Required action 1 - According to the Brabant Ensemble profile, in what city and year did Stephen Rice found the ensemble?
Required action 2 - Reproduce the passage of the Brabant Ensemble profile from "Genre: Classical ,Choral" up to and including "Renaissance choral music.".
Required action 3 - Translate this sentence from the Brabant Ensemble profile into Spanish: "Multiple recordings have earned Gramophone Award nominations."

Reading text -
"""

Artist

The Brabant Ensemble

Genre: Classical ,Choral ,Chamber Music
Origin: U.S.A
Active: 1998 - Present
Listen on Coda
England's Brabant Ensemble concentrates on sacred choral works from the mid-16th century, drawn chiefly from regions now comprising Belgium and the Netherlands. The name derives from the Duchy of Brabant, a remarkably productive zone within the Low Countries whose musicians attracted commissions from Italy's leading aristocratic houses, exerted influence across the continent, and supplied the core repertoire now recognized as Renaissance choral music.

Although historical surveys have long highlighted this area's output, dedicated performing groups have remained few. Noticing the gap, freelance choral conductor and Nicolas Gombert researcher Stephen Rice established the ensemble in Oxford in 1998. The group favors intimate sonorities yet typically assigns two singers to each line rather than one, drawing exclusively on adult male and female voices.

Its first commercial recording appeared in 2004 on the Signum label, devoted to Clemens non Papa; subsequent projects have been issued by Hyperion, which has released more than twenty discs by the ensemble to date. Several of these feature composers from beyond the Low Countries who absorbed the Netherlandish idiom, among them Cristóbal de Morales and, on a 2013 album, Palestrina. Additional releases spotlight composers known today chiefly through isolated works, such as Thomas Crecquillon, Pierre de Manchicourt, Dominique Phinot, and Pierre Moulu. Multiple recordings have earned Gramophone Award nominations.

Concert tours have taken the ensemble to Spain, Switzerland, Germany, and Portugal, alongside regular appearances in its core territory of France, Belgium, and the Netherlands. A 2016 debut at Wigmore Hall marked an important milestone for performers whose specialized programs have reached wider audiences. Festival engagements have included the 2017 edition of the Festival de Lanvellec et Trégor in Brittany. Activity continued uninterrupted through the COVID-19 pandemic, yielding a 2020 disc of works by the little-known Flemish composers Johannes Lupi and Lupus Hellinck, a 2021 anthology of lesser-known motets and mass movements by Josquin Desprez, and a 2022 recording of Jean Mouton's Missa Faulte d'Argent.

"""

Supplied records -
"""

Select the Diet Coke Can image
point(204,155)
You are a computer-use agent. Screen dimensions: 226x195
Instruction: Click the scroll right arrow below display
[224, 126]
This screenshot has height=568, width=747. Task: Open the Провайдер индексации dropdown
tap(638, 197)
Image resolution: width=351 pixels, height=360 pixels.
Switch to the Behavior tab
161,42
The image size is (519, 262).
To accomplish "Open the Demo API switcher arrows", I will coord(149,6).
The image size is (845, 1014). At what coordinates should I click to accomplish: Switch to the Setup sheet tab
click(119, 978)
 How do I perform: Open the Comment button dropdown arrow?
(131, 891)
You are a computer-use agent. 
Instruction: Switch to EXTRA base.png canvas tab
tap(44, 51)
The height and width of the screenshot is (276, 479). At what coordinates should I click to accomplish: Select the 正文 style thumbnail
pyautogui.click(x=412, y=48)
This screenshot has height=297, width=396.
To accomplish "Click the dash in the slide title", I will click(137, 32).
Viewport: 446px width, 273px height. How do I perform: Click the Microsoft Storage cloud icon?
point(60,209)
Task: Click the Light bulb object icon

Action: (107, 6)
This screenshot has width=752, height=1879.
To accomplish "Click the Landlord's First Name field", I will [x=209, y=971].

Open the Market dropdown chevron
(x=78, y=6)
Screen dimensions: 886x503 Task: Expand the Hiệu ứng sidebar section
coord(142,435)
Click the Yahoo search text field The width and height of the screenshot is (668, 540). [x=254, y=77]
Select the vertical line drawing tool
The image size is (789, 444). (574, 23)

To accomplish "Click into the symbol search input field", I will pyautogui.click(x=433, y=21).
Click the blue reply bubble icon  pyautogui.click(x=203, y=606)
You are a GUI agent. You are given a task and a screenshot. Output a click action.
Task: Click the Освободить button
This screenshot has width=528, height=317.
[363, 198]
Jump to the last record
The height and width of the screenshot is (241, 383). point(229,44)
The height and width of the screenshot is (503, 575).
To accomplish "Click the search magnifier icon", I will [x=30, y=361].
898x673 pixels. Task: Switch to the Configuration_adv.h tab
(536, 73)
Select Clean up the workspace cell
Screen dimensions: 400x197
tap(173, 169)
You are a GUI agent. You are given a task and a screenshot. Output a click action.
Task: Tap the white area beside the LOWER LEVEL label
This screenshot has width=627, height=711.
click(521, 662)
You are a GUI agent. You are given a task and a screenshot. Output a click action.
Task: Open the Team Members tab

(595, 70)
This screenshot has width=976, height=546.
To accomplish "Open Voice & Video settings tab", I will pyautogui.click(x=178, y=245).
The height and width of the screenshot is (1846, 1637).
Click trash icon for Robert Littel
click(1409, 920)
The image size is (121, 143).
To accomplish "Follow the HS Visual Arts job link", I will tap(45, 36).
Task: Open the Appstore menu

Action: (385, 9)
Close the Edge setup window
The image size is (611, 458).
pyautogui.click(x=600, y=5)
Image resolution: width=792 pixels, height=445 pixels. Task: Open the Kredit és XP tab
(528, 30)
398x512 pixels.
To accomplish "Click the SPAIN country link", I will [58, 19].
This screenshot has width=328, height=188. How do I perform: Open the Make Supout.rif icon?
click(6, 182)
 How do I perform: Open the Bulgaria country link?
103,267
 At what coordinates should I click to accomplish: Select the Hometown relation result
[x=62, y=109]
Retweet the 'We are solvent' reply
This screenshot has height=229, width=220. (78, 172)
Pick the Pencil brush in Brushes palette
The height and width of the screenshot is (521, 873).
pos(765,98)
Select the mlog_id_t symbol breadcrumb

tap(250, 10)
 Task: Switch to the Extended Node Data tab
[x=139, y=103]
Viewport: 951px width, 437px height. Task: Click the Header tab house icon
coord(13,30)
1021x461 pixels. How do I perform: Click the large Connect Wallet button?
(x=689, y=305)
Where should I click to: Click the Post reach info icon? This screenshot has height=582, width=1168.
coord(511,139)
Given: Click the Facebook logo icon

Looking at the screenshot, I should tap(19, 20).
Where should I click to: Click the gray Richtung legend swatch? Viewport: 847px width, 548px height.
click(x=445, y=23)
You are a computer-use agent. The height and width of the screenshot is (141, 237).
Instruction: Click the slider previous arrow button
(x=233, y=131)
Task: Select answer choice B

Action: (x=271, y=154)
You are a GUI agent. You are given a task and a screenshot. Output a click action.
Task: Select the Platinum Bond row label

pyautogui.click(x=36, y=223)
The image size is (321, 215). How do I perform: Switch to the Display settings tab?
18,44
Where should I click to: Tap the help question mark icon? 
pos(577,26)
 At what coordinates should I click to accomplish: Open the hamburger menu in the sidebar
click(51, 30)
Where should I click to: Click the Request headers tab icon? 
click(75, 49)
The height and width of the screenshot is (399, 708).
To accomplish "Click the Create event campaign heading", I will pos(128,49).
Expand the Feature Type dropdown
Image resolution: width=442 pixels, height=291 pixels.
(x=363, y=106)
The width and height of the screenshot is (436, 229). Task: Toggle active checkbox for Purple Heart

"""

Answer section 1 - Oxford, in 1998.

Answer section 2 -
Genre: Classical ,Choral ,Chamber Music
Origin: U.S.A
Active: 1998 - Present
Listen on Coda
England's Brabant Ensemble concentrates on sacred choral works from the mid-16th century, drawn chiefly from regions now comprising Belgium and the Netherlands. The name derives from the Duchy of Brabant, a remarkably productive zone within the Low Countries whose musicians attracted commissions from Italy's leading aristocratic houses, exerted influence across the continent, and supplied the core repertoire now recognized as Renaissance choral music.

Answer section 3 - Varias grabaciones han obtenido nominaciones a los Premios Gramophone.